* **What you should do**
Repeat every one of the entries below verbatim, line for line, without changing anything.

Source records

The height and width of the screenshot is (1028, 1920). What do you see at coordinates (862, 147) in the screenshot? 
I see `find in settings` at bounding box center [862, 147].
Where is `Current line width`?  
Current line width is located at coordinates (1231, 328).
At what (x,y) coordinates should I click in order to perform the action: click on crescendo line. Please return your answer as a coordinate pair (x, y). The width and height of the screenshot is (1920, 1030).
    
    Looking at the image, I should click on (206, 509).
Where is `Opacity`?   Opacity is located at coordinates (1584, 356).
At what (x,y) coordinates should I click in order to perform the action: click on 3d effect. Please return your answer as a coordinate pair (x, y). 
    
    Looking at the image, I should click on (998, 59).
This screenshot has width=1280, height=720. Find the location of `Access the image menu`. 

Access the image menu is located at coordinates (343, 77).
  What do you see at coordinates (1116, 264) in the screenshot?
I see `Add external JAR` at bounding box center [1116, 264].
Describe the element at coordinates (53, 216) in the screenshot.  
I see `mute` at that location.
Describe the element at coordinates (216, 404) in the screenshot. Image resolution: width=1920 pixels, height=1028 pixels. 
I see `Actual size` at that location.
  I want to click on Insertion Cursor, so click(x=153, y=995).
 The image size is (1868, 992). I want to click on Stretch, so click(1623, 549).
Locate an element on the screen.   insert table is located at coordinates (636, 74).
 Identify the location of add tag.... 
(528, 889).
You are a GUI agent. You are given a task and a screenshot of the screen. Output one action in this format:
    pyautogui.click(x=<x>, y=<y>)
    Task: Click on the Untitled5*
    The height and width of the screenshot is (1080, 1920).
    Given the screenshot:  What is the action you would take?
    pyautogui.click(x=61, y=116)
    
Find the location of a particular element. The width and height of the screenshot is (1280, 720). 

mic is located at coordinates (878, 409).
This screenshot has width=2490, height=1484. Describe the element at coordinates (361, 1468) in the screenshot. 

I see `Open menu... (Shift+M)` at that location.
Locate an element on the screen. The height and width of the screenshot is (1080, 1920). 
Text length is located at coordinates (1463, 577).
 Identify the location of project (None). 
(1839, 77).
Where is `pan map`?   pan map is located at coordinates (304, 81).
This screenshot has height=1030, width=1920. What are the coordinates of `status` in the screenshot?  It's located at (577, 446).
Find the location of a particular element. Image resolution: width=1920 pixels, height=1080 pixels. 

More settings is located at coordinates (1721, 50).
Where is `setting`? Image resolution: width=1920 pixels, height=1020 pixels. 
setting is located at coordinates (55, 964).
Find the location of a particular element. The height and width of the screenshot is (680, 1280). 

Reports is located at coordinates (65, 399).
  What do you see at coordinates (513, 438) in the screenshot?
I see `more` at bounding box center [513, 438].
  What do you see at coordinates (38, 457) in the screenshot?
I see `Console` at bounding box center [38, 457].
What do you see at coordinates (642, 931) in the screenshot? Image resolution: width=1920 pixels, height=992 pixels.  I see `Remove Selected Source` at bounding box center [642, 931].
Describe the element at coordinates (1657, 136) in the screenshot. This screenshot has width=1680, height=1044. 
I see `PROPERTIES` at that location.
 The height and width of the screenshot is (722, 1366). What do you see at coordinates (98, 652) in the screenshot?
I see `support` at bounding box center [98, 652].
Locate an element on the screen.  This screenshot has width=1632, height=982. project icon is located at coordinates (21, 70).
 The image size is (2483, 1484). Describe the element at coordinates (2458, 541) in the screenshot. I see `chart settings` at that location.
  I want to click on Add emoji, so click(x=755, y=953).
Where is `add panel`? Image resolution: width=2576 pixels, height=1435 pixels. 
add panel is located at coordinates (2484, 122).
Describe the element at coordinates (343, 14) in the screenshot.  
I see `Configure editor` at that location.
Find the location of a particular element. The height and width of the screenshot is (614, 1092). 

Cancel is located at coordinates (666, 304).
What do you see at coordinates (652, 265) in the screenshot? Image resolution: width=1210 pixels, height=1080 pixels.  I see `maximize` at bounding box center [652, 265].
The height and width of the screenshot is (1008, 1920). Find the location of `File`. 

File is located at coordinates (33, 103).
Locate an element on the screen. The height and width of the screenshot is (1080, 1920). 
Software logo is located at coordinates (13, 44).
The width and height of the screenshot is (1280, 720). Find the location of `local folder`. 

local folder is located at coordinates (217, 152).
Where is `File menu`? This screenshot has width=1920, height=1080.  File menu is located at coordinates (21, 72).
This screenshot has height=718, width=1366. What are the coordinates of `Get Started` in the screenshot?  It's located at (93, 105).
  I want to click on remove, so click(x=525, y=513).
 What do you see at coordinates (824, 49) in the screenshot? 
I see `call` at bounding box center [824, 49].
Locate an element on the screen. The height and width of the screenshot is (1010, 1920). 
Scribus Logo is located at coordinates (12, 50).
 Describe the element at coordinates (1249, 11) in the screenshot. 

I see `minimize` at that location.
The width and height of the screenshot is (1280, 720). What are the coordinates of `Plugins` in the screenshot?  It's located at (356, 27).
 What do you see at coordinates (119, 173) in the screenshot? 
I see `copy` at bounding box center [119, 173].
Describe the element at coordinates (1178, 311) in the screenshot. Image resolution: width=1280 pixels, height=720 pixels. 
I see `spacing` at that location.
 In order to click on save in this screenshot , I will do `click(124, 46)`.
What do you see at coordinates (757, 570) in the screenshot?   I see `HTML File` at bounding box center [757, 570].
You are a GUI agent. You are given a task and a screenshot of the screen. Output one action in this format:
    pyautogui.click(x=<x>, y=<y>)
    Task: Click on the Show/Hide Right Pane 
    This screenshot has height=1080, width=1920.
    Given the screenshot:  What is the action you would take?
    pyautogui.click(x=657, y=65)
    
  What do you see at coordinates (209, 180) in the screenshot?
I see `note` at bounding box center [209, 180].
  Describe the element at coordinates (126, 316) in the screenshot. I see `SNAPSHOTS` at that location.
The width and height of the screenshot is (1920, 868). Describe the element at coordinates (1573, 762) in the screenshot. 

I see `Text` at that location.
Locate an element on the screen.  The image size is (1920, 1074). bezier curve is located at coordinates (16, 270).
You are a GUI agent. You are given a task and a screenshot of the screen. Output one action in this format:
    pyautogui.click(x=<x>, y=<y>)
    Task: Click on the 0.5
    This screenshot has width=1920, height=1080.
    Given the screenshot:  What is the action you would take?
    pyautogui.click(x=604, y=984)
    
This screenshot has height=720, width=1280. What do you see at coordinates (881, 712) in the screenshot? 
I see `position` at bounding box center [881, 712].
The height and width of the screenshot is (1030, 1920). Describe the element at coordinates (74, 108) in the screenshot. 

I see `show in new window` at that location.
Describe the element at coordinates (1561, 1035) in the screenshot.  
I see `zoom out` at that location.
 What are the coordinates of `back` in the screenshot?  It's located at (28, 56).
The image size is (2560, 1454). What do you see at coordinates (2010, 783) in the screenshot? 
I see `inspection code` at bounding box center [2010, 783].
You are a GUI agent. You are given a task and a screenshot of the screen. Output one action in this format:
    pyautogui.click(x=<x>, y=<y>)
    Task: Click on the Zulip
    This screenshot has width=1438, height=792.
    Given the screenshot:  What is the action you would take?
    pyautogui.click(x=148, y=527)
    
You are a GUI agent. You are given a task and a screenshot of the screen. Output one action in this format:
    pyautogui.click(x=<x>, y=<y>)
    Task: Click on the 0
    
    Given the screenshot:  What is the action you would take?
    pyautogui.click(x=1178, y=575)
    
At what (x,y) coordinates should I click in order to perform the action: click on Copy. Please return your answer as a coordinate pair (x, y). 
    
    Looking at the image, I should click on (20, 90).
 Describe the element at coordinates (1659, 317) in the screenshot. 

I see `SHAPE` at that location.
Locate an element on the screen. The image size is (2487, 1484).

* **Solution to the problem**
The height and width of the screenshot is (1028, 1920). What do you see at coordinates (862, 147) in the screenshot? 
I see `find in settings` at bounding box center [862, 147].
Where is `Current line width`?  
Current line width is located at coordinates (1231, 328).
At what (x,y) coordinates should I click in order to perform the action: click on crescendo line. Please return your answer as a coordinate pair (x, y). The width and height of the screenshot is (1920, 1030).
    
    Looking at the image, I should click on (206, 509).
Where is `Opacity`?   Opacity is located at coordinates (1584, 356).
At what (x,y) coordinates should I click in order to perform the action: click on 3d effect. Please return your answer as a coordinate pair (x, y). 
    
    Looking at the image, I should click on (998, 59).
This screenshot has width=1280, height=720. Find the location of `Access the image menu`. 

Access the image menu is located at coordinates (343, 77).
  What do you see at coordinates (1116, 264) in the screenshot?
I see `Add external JAR` at bounding box center [1116, 264].
Describe the element at coordinates (53, 216) in the screenshot.  
I see `mute` at that location.
Describe the element at coordinates (216, 404) in the screenshot. Image resolution: width=1920 pixels, height=1028 pixels. 
I see `Actual size` at that location.
  I want to click on Insertion Cursor, so click(x=153, y=995).
 The image size is (1868, 992). I want to click on Stretch, so click(1623, 549).
Locate an element on the screen.   insert table is located at coordinates (636, 74).
 Identify the location of add tag.... 
(528, 889).
You are a GUI agent. You are given a task and a screenshot of the screen. Output one action in this format:
    pyautogui.click(x=<x>, y=<y>)
    Task: Click on the Untitled5*
    The height and width of the screenshot is (1080, 1920).
    Given the screenshot:  What is the action you would take?
    pyautogui.click(x=61, y=116)
    
Find the location of a particular element. The width and height of the screenshot is (1280, 720). 

mic is located at coordinates (878, 409).
This screenshot has width=2490, height=1484. Describe the element at coordinates (361, 1468) in the screenshot. 

I see `Open menu... (Shift+M)` at that location.
Locate an element on the screen. The height and width of the screenshot is (1080, 1920). 
Text length is located at coordinates (1463, 577).
 Identify the location of project (None). 
(1839, 77).
Where is `pan map`?   pan map is located at coordinates (304, 81).
This screenshot has height=1030, width=1920. What are the coordinates of `status` in the screenshot?  It's located at (577, 446).
Find the location of a particular element. Image resolution: width=1920 pixels, height=1080 pixels. 

More settings is located at coordinates (1721, 50).
Where is `setting`? Image resolution: width=1920 pixels, height=1020 pixels. 
setting is located at coordinates (55, 964).
Find the location of a particular element. The height and width of the screenshot is (680, 1280). 

Reports is located at coordinates (65, 399).
  What do you see at coordinates (513, 438) in the screenshot?
I see `more` at bounding box center [513, 438].
  What do you see at coordinates (38, 457) in the screenshot?
I see `Console` at bounding box center [38, 457].
What do you see at coordinates (642, 931) in the screenshot? Image resolution: width=1920 pixels, height=992 pixels.  I see `Remove Selected Source` at bounding box center [642, 931].
Describe the element at coordinates (1657, 136) in the screenshot. This screenshot has width=1680, height=1044. 
I see `PROPERTIES` at that location.
 The height and width of the screenshot is (722, 1366). What do you see at coordinates (98, 652) in the screenshot?
I see `support` at bounding box center [98, 652].
Locate an element on the screen.  This screenshot has width=1632, height=982. project icon is located at coordinates (21, 70).
 The image size is (2483, 1484). Describe the element at coordinates (2458, 541) in the screenshot. I see `chart settings` at that location.
  I want to click on Add emoji, so click(x=755, y=953).
Where is `add panel`? Image resolution: width=2576 pixels, height=1435 pixels. 
add panel is located at coordinates (2484, 122).
Describe the element at coordinates (343, 14) in the screenshot.  
I see `Configure editor` at that location.
Find the location of a particular element. The height and width of the screenshot is (614, 1092). 

Cancel is located at coordinates (666, 304).
What do you see at coordinates (652, 265) in the screenshot? Image resolution: width=1210 pixels, height=1080 pixels.  I see `maximize` at bounding box center [652, 265].
The height and width of the screenshot is (1008, 1920). Find the location of `File`. 

File is located at coordinates (33, 103).
Locate an element on the screen. The height and width of the screenshot is (1080, 1920). 
Software logo is located at coordinates (13, 44).
The width and height of the screenshot is (1280, 720). Find the location of `local folder`. 

local folder is located at coordinates (217, 152).
Where is `File menu`? This screenshot has width=1920, height=1080.  File menu is located at coordinates (21, 72).
This screenshot has height=718, width=1366. What are the coordinates of `Get Started` in the screenshot?  It's located at (93, 105).
  I want to click on remove, so click(x=525, y=513).
 What do you see at coordinates (824, 49) in the screenshot? 
I see `call` at bounding box center [824, 49].
Locate an element on the screen. The height and width of the screenshot is (1010, 1920). 
Scribus Logo is located at coordinates (12, 50).
 Describe the element at coordinates (1249, 11) in the screenshot. 

I see `minimize` at that location.
The width and height of the screenshot is (1280, 720). What are the coordinates of `Plugins` in the screenshot?  It's located at (356, 27).
 What do you see at coordinates (119, 173) in the screenshot? 
I see `copy` at bounding box center [119, 173].
Describe the element at coordinates (1178, 311) in the screenshot. Image resolution: width=1280 pixels, height=720 pixels. 
I see `spacing` at that location.
 In order to click on save in this screenshot , I will do `click(124, 46)`.
What do you see at coordinates (757, 570) in the screenshot?   I see `HTML File` at bounding box center [757, 570].
You are a GUI agent. You are given a task and a screenshot of the screen. Output one action in this format:
    pyautogui.click(x=<x>, y=<y>)
    Task: Click on the Show/Hide Right Pane 
    This screenshot has height=1080, width=1920.
    Given the screenshot:  What is the action you would take?
    pyautogui.click(x=657, y=65)
    
  What do you see at coordinates (209, 180) in the screenshot?
I see `note` at bounding box center [209, 180].
  Describe the element at coordinates (126, 316) in the screenshot. I see `SNAPSHOTS` at that location.
The width and height of the screenshot is (1920, 868). Describe the element at coordinates (1573, 762) in the screenshot. 

I see `Text` at that location.
Locate an element on the screen.  The image size is (1920, 1074). bezier curve is located at coordinates (16, 270).
You are a GUI agent. You are given a task and a screenshot of the screen. Output one action in this format:
    pyautogui.click(x=<x>, y=<y>)
    Task: Click on the 0.5
    This screenshot has width=1920, height=1080.
    Given the screenshot:  What is the action you would take?
    pyautogui.click(x=604, y=984)
    
This screenshot has height=720, width=1280. What do you see at coordinates (881, 712) in the screenshot? 
I see `position` at bounding box center [881, 712].
The height and width of the screenshot is (1030, 1920). Describe the element at coordinates (74, 108) in the screenshot. 

I see `show in new window` at that location.
Describe the element at coordinates (1561, 1035) in the screenshot.  
I see `zoom out` at that location.
 What are the coordinates of `back` in the screenshot?  It's located at (28, 56).
The image size is (2560, 1454). What do you see at coordinates (2010, 783) in the screenshot? 
I see `inspection code` at bounding box center [2010, 783].
You are a GUI agent. You are given a task and a screenshot of the screen. Output one action in this format:
    pyautogui.click(x=<x>, y=<y>)
    Task: Click on the Zulip
    This screenshot has width=1438, height=792.
    Given the screenshot:  What is the action you would take?
    pyautogui.click(x=148, y=527)
    
You are a GUI agent. You are given a task and a screenshot of the screen. Output one action in this format:
    pyautogui.click(x=<x>, y=<y>)
    Task: Click on the 0
    
    Given the screenshot:  What is the action you would take?
    pyautogui.click(x=1178, y=575)
    
At what (x,y) coordinates should I click in order to perform the action: click on Copy. Please return your answer as a coordinate pair (x, y). 
    
    Looking at the image, I should click on (20, 90).
 Describe the element at coordinates (1659, 317) in the screenshot. 

I see `SHAPE` at that location.
Locate an element on the screen. The image size is (2487, 1484).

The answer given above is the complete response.